Torres’s installation documents the excavation, in 2004, of a mass grave near the town of Villamayor de los Montes. (He had previously attempted similar projects in other venues but was always blocked, he says, for political reasons, even by governments of the left.) It was there, on the night of September 14, 1936, that forty-six civilian supporters of the Republic–all male, and ranging in age from 18 to 61–were murdered, execution-style, by fascist paramilitias and then dumped, along with their belongings, into the grave. Torres worked with the excavation team–anthropologists, archaeologists, forensic specialists and members of the Association for the Recuperation of the Historical Memory–as it dug up and painstakingly identified each victim; two years later, the town gathered to give each man a proper burial. Many of the victims’ descendants are now older than their relatives were when they were killed. There are brothers on the victims’ list, and a father and his sons, and the terrible question emerges: who watched whom die? Torres’s work evokes not just the injustice and sudden cruelty of these deaths but how drenched in sorrow they were and are.

The installation includes twenty-nine huge (approximately 6 by 10 feet) matte black-and-white digitally printed photos. The size of the photos is arresting: one’s first impression is of slight shock. But the prints, all unframed, are stuck onto the wall with pushpins, as if these are someone’s snapshots, though of a particularly sad and grisly kind. We see skulls that look as if they’re screaming, and piles of bones. But even more powerful are images of the personal, prosaic things–a comb encrusted with dirt, a pair of eyeglasses–that the victims carried to their death. Torres presents us with just one such item: a watch found on one of the men, which the artist displays carefully, almost reverentially, under glass. It is elegant, and stained, and undeniably beautiful, but it has no hands: time, Torres seems to suggest, was not merely stopped by Franco but actually erased. The excavation, then, is less an attempt to retrieve old memories that have been lost than to create new ones in a place where they had been forbidden. This, at the very least, is what we owe the dead.

“I foolishly insist on winning the Spanish Civil War,” Torres’s text announces as a visitor enters the installation. It’s a statement that made me laugh, though with admiration, at its sheer, counterintuitive audacity. What would it mean to turn such a defeat into its opposite–to create “the negation of the negation,” as the Holocaust survivor Jean Améry once wrote?

We start, Torres seems to say, by distinguishing between perpetrators and victims, and with our remembrance of the latter. But this remembrance is of a particularly sober kind.
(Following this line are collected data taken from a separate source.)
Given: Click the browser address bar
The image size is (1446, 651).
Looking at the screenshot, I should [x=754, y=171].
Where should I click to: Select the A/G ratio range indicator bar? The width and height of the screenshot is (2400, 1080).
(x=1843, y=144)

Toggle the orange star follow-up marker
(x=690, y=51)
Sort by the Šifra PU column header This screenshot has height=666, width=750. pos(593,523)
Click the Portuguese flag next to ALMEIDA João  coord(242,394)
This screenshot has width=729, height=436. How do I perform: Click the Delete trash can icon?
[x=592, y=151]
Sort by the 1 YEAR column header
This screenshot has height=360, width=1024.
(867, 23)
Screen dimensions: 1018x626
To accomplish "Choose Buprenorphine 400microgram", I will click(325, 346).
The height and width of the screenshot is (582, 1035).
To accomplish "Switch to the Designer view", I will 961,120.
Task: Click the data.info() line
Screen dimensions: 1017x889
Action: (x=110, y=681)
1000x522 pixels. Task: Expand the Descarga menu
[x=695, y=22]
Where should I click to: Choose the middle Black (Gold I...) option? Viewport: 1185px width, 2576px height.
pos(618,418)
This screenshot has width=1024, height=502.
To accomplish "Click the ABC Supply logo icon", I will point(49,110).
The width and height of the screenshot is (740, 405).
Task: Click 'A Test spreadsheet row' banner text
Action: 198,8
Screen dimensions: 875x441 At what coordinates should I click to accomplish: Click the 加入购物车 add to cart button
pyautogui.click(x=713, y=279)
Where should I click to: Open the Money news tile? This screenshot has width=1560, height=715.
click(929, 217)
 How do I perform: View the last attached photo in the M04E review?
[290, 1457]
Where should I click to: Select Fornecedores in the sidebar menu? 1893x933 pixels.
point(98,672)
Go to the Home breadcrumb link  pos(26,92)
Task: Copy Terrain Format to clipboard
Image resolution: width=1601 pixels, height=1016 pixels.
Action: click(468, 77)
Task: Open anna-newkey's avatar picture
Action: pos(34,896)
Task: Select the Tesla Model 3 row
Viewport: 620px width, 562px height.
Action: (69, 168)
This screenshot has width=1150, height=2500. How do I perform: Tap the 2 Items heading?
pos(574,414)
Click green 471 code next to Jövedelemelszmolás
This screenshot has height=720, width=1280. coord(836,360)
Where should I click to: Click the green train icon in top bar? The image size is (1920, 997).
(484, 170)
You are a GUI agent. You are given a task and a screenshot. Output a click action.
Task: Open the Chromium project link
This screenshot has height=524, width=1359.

It has nothing to do with glorious warriors who died unvanquished, or with exultant martyrs making a beeline for heaven, or with false promises of “Never Again!” Dark Is the Room Where We Sleep is quieter, humbler, than all that; and bleaker, too, for it rejects both consolation and revenge. It is constructed in praise not of famous men but, rather, of the ordinary ones–and their descendants–who had a vision of a better, more capacious, more human Spain, and whose cries for international solidarity went largely unheard.

I think–though who can be sure?–that Taro and Capa would have shared Torres’s vision had they lived long enough to see a democratic Spain. For to look at their work–so long ago, and yet so very recent–is to see the citizens of Villamayor de los Montes: then and now, dead and living, forgotten and honored, betrayed and hopeful, vanquished and free. It is to see those who perished, and those who persevered.